A sissy bar, also called a "sister bar" or "passenger backrest", is an addition to the rear of a bicycle or motorcycle that allows the rider or passenger to recline against it while riding. Alternatively, it can serve as an anchor point or support for mounting luggage or equipment that is not part of the bike. It can serve as one of the main mounts securing the rear fender to the motorcycle. Over the years, sissy bars have been a focal point of expression for the bike builder. Custom sissy bar designs can be simple or extravagant. They can be built for comfort, purpose, style or a combination of all three.

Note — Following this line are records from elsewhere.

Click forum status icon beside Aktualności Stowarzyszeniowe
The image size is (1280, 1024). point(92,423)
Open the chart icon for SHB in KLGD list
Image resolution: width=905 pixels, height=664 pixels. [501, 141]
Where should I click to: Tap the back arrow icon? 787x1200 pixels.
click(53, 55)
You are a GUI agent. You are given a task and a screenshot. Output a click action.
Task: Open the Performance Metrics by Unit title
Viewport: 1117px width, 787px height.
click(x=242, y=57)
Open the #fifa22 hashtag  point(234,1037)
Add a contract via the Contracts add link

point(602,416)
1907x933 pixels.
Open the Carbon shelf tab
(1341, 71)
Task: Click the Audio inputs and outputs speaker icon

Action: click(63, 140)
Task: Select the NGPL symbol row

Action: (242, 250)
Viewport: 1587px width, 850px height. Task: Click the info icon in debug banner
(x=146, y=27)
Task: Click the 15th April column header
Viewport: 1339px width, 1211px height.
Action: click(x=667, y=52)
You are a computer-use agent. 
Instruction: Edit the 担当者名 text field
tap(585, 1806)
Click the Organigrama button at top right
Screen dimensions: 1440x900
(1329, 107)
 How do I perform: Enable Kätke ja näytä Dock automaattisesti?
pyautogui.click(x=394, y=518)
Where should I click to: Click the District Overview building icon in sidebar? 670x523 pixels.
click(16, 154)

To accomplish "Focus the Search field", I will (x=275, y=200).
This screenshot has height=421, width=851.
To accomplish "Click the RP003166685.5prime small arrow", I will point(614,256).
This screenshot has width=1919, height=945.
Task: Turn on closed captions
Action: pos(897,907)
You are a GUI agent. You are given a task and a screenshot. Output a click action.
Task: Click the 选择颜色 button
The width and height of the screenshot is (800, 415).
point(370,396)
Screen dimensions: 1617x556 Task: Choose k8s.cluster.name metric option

In the early 1960s, some states initiated laws that mandated the use of a bar on the back of a street motorcycle for safety reasons. At the time, bikers were not a group particularly concerned with safety, and started referring to the bars as "sissy" bars because they were not happy about having to comply with the new law. Some bikers began making excessively tall sissy bars as a form of protest, which later became part of the modern chopper look. A variety of materials were used to fabricate these custom sissy bar designs, such as tubing, wrought iron, plate metal, and even welded chain.

Sissy bars for cruiser-style motorcycles are usually affixed to the rear fender struts, and are typically made of chrome-plated steel with a foam padded seatback for comfort. Some elaborate custom examples can extend three feet or more. A backrest for a touring motorcycle is often shorter and less elaborate and may be built into a trunk.

==On bicycles==
A smaller motorcycle-inspired version of the sissy bar that attached to the rear of a banana seat was a common feature on 1960s- and 70s-era wheelie bikes such as the Schwinn Sting-Ray and the Raleigh Chopper.